Let’s Talk Squats

Explore five squat variations and learn when to use each for optimal performance year‑round.

There are so many squat variations out there that it can be hard to know which one is best for you — and when that changes throughout the season (if you even have a season). So let’s get into it.

Full Range of Motion Back Squat

This is the squat you bring to a desert island if you could only do one lift for the rest of your life. Elevate your heels, remove the ankle as a limiting factor and then get deep.

  • Mobility, joint & connective tissue health
  • Tendon remodelling and massive hypertrophy thanks to deep ranges
  • Huge transfer to athletic development

This squat loads your quads and glutes like nothing else.

When to use:

Physique athletes can keep it in year‑round and rotate with machines (hack squat, pendulum). Contact athletes can also keep it in all season — once chronic adaptations are built, you won’t get much soreness unless you add novelty (rep ranges, tempo, volume, intensity). Outstanding in the off‑season and still very reliable in‑season.

Box Squats

Squat down, sit to the box/bench, lose some elastic energy and explode up.

  • Perfect entry point for beginners or youth athletes
  • Builds confidence — you “know” you have something to sit on
  • Improves intent → improves bar speed
  • Lets you lift heavy percentages of your 1RM with higher bar velocity

When to use:

Brilliant in‑season. Great teaching tool. Great velocity tool.

Anderson Squats

Most people haven’t heard of these. They’re all about starting strength — overcoming inertia from a dead stop. Newton’s first law: an object not in motion needs an external force to get moving, exactly like acceleration mechanics: those first 1–2 steps are pure concentric power.

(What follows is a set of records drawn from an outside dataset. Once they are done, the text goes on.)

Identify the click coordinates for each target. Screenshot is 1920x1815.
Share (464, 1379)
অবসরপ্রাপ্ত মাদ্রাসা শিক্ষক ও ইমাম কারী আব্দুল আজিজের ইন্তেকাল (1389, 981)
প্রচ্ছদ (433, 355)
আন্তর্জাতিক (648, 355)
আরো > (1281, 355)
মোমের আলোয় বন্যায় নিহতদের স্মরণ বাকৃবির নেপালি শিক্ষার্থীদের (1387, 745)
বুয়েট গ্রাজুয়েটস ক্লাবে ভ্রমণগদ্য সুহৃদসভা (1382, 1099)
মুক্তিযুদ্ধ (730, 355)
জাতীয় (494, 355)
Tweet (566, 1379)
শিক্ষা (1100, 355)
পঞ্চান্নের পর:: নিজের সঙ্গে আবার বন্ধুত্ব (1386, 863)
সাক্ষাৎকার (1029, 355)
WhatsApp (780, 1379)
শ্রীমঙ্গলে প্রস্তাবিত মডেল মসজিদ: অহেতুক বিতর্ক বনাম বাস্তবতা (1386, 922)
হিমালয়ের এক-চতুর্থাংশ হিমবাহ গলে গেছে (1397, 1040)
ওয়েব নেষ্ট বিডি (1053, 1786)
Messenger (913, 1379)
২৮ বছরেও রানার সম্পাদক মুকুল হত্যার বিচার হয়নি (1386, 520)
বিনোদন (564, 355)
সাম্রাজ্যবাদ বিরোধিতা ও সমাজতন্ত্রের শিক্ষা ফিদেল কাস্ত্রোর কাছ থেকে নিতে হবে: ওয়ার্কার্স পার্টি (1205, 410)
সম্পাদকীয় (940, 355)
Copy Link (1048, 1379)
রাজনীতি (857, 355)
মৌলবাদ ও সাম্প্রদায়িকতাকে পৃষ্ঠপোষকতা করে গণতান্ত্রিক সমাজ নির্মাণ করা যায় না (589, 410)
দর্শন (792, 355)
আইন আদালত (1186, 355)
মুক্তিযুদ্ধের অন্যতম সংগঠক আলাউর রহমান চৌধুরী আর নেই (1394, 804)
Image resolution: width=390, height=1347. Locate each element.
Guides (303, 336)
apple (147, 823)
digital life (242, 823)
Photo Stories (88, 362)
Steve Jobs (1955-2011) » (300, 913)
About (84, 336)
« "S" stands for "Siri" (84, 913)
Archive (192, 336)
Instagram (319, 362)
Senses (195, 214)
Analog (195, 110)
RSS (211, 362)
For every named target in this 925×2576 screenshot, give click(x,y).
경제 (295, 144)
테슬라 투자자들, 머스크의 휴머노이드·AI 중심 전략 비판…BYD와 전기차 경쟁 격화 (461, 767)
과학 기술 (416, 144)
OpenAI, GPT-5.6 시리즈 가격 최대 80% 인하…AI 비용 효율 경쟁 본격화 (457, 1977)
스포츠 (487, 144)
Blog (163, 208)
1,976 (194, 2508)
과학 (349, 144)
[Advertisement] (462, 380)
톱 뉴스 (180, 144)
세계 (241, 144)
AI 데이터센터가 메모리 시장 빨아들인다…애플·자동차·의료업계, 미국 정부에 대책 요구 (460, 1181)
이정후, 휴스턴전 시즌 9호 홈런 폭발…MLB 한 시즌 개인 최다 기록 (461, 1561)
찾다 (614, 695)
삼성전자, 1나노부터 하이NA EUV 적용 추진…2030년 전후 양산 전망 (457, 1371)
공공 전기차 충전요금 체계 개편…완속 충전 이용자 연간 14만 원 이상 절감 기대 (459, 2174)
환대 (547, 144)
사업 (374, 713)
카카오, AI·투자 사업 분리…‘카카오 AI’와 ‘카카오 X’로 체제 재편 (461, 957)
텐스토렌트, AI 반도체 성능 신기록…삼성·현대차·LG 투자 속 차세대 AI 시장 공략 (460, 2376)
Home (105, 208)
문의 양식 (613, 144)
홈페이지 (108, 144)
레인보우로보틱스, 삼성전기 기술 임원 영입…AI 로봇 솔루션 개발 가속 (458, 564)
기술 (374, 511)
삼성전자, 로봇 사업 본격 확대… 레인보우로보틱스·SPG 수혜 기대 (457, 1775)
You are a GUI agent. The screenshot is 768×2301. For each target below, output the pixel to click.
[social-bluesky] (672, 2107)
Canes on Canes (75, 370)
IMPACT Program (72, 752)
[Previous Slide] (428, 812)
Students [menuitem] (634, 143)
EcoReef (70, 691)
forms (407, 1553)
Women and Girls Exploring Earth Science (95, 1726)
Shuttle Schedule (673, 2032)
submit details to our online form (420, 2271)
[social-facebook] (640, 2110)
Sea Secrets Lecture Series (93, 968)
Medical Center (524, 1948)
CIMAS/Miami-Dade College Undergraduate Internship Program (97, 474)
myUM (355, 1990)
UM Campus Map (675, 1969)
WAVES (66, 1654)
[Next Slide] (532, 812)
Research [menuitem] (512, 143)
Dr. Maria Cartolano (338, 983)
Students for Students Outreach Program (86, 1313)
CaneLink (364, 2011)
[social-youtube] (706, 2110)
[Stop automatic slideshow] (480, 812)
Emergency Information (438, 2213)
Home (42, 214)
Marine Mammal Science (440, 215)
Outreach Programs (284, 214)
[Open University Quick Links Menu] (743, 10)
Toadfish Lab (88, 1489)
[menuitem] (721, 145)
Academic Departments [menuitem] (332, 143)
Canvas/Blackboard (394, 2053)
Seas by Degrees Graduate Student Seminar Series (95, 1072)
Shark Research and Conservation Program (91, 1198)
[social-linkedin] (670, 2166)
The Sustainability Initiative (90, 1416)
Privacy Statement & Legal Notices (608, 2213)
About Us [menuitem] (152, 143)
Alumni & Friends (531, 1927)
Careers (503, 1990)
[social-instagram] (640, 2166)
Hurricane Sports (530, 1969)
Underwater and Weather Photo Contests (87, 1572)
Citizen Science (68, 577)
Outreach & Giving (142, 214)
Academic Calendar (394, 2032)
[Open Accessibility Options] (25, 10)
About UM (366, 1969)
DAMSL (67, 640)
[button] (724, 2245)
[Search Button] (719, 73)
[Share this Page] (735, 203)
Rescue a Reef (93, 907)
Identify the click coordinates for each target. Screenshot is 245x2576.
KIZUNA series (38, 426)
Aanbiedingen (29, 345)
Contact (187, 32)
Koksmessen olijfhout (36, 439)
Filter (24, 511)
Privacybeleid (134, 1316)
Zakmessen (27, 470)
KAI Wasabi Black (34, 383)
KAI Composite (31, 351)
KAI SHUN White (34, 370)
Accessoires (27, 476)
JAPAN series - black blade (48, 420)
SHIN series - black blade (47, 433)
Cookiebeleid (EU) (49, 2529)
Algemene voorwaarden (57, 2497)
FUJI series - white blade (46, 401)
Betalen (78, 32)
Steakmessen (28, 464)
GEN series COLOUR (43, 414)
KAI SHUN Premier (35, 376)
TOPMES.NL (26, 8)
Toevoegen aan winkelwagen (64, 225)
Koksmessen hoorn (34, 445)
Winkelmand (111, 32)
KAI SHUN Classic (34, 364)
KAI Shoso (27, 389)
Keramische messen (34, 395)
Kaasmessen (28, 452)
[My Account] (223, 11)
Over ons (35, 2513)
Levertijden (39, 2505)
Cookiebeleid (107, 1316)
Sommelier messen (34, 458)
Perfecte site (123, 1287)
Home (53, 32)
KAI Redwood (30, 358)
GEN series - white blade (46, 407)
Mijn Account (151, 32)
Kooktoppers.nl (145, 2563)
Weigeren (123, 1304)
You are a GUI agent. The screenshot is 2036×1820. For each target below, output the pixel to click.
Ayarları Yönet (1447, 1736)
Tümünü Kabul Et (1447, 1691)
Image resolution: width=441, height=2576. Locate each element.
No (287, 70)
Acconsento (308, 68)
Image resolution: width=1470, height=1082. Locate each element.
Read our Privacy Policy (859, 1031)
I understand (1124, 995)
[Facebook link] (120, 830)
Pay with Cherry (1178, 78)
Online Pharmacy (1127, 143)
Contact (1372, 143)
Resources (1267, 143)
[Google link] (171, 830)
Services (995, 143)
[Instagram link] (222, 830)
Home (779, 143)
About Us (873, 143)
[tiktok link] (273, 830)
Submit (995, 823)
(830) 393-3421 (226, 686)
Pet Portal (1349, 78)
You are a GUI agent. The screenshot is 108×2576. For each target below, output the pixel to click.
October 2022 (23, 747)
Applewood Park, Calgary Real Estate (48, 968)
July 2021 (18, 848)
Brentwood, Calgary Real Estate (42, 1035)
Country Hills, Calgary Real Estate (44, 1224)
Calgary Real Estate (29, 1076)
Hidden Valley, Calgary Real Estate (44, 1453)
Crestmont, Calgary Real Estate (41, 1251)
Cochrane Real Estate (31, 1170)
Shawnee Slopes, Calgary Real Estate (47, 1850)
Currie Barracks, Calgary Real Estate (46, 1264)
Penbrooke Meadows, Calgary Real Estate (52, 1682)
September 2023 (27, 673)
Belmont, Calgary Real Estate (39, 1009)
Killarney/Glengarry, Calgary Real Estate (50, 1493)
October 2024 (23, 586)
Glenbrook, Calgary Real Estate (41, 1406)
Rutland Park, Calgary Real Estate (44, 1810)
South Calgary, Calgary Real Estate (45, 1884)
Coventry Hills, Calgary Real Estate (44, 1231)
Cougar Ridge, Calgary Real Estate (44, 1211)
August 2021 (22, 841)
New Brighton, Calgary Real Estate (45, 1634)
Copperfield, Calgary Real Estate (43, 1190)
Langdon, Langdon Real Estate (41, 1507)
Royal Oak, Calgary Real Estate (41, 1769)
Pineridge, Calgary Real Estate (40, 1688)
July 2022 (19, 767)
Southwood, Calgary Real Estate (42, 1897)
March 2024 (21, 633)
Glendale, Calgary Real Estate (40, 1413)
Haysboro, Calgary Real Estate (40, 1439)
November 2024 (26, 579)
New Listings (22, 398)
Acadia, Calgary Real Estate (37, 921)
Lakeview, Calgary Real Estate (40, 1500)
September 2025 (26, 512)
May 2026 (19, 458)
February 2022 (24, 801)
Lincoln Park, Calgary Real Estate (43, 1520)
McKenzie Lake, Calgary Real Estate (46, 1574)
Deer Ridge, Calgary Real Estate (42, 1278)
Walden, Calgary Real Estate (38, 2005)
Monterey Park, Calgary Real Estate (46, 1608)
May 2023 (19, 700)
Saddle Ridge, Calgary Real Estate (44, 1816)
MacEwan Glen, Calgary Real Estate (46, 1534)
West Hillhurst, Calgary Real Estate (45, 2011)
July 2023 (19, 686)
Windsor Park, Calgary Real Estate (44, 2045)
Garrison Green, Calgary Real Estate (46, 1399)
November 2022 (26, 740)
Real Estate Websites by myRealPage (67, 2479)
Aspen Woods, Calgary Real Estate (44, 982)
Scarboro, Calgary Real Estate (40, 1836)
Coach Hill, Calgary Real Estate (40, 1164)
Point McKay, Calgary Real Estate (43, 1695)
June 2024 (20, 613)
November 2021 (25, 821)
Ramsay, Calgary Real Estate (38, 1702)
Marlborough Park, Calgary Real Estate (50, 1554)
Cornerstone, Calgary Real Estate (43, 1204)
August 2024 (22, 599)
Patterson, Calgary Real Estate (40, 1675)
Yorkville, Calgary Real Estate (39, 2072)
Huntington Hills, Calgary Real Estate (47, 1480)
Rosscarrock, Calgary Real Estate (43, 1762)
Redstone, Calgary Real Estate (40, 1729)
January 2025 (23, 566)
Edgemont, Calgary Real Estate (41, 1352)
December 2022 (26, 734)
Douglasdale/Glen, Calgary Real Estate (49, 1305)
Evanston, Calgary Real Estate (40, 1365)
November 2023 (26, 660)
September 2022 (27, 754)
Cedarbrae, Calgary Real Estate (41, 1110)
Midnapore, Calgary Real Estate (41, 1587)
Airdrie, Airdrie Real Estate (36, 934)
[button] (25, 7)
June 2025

Squat to roughly halfway, drop the bar onto pins, lose all elastic energy and blast up.

  • Very low soreness
  • Massive gains in concentric force and acceleration
  • Perfect primer for speed days
  • Pairs beautifully with French contrast work (CMJ, jump squat, etc.)

When to use:

In‑season or the day before a game as a neural primer.

Pin Squats

Similar idea to Andersons, but with a much smaller range of motion. Squat down a quarter, set the bar on the pins, then drive up. You don’t need a long pause — lose some elastic energy, not all.

  • Minimal soreness and fatigue
  • You can load above 100% of your 1RM full squat
  • Break strength plateaus
  • Safe and effective in‑season

If your 1RM is stuck at 150 kg, pin squats let you lift 155–160 kg for doubles/triples. Huge confidence and neural benefit.

Front Squats

Brilliant movement for youth athletes and anyone who struggles staying upright in the back squat. The front rack position keeps the torso vertical — more knee flexion and more quad loading.

Limiting factor? For stronger athletes, it’s often the ability to hold the rack position, not the legs.

When to use:

Year‑round. Perfect top‑up lift later in the week — for example, back squat Monday and front squat Thursday with a Sunday match coming.

So There You Have It

Full range back squat. Box squat. Anderson squat. Pin squat. Front squat. Each has a purpose. Each has a place in the year. Each has a different physiological and practical benefit.

Which one’s your favourite — and why?